A planning application was submitted for land next to Mr C's property. Mr C viewed the available documents and made representations to the council. He also asked for copies of information that would have made clear the proposed heights of the dwellings being proposed, but was not given this information. The planning application was approved. When work began, Mr C was concerned about the height of the ground being prepared for the dwelling to be built closest to his home. He complained to the council that the height of the proposed dwelling had not been clear from the information available to the public during the consultation period. In response the council advised that clear indications of the heights of the proposed dwelling had been available when the decision to grant permission had been taken. Mr C brought his complaint to us.

We took independent planning advice, and found that the documents that the council said made clear the heights of the proposed dwelling were not available to the public during the consultation period, and that this was not in line with the terms of relevant national policy. In light of this, we upheld Mr C's complaint.

Recommendations

We recommended that the council:

  • provide written apologies to all those to whom they gave notice of the application under the neighbour notification provisions of the Planning etc (Scotland) Act 2006 for their failure to reasonably ensure that the heights of the dwellings proposed in the application were clear to the public during the consultation period; and
  • review their planning procedures to ensure that the information available to the general public during the consultation period for planning applications indicates clearly when substantial changes to the height of land are proposed.
  • Case ref:
    201400589
  • Date:
    April 2015
  • Body:
    North Lanarkshire Council
  • Sector:
    Local Government
  • Outcome:
    Not upheld, no recommendations
  • Subject:
    improvements and renovation

Summary

Mrs C complained to the council about their refusal to install a gas fire in her home when the existing one broke down and was replaced with an electric fire. Mrs C said that she offered to pay for a new gas fire but the council refused and advised her to use her gas central heating system. She was concerned that the electric fire would affect her asthma but was told that it was council policy to only install electric fires. Mrs C was unhappy that the gas central heating took longer to heat up, was unreliable, and more expensive to run when she needed to get up during the night because of suffering from other disabilities. She felt that the council may be in breach of their own disability policy by not allowing her to have a gas fire.

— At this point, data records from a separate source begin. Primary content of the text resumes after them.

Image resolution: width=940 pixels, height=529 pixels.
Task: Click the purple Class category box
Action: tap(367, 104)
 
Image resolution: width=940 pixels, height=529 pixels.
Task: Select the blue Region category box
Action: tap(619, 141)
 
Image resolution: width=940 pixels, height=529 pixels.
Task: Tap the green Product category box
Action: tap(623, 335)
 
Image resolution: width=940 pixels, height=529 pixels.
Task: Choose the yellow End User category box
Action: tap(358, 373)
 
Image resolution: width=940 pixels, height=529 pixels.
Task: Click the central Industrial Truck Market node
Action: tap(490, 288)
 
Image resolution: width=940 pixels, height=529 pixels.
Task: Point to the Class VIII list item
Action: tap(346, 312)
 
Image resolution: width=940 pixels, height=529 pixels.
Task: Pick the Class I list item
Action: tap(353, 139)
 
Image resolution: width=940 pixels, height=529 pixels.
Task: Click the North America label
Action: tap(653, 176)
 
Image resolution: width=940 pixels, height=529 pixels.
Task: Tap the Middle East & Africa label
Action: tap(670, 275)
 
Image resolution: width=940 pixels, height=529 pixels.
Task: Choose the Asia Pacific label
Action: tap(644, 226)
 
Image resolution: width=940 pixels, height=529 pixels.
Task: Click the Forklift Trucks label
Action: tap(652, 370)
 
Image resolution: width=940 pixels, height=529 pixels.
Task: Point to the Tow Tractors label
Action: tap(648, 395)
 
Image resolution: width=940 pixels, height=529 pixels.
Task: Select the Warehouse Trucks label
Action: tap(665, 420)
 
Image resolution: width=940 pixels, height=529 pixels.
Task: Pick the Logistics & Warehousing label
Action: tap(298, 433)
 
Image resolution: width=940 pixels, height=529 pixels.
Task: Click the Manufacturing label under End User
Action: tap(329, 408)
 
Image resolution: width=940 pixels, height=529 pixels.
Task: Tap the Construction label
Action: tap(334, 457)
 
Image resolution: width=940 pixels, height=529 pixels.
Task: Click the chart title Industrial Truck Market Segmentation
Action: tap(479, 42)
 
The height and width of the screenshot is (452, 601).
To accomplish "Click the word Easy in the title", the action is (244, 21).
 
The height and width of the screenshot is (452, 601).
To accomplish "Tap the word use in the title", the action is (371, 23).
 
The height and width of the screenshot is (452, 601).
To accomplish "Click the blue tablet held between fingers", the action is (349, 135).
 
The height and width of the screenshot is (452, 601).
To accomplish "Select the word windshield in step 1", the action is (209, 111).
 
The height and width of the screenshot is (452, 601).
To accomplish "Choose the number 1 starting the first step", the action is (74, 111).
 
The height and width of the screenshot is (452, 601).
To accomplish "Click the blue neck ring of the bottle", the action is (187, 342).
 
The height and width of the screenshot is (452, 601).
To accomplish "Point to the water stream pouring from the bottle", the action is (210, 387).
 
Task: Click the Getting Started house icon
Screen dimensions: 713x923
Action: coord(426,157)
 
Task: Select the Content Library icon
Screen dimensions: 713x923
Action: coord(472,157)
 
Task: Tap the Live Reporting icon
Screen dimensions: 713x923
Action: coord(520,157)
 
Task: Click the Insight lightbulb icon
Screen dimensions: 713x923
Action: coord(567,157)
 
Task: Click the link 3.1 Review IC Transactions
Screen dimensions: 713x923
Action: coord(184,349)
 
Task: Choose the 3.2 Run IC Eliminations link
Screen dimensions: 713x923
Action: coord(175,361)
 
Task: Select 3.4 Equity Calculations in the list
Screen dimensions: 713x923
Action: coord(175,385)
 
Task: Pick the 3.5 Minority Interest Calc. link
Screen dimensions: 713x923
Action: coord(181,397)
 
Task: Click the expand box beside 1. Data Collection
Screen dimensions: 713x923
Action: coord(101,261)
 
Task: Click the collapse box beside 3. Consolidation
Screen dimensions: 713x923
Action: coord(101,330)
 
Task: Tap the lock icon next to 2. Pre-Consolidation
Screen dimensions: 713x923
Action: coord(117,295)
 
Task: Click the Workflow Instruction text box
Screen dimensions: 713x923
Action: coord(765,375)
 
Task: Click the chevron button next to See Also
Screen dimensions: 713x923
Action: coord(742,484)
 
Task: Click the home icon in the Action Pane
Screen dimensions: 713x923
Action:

We found that the council had checked the gas central heating was properly working and they had arranged for advice to be given on how to heat her home efficiently but this was refused by her. We did not find evidence to show that the council had failed to follow their written procedures in terms of their gas safety policy or that their policy failed to meet Mrs C’s health and disability needs when refusing her a gas fire. They also made a prompt referral to social services to assess Mrs C’s health needs, although this was not carried out. The council said that this was because Mrs C refused the assessment but Mrs C said she was told it was unlikely social services could do anything about getting her a gas fire. We found no evidence that Mrs C was given this advice.

We were satisfied that the council had not dismissed her health concerns and noted that they remained willing to explore Mrs C's health needs and the options available. We found, therefore, that the council's actions were reasonable.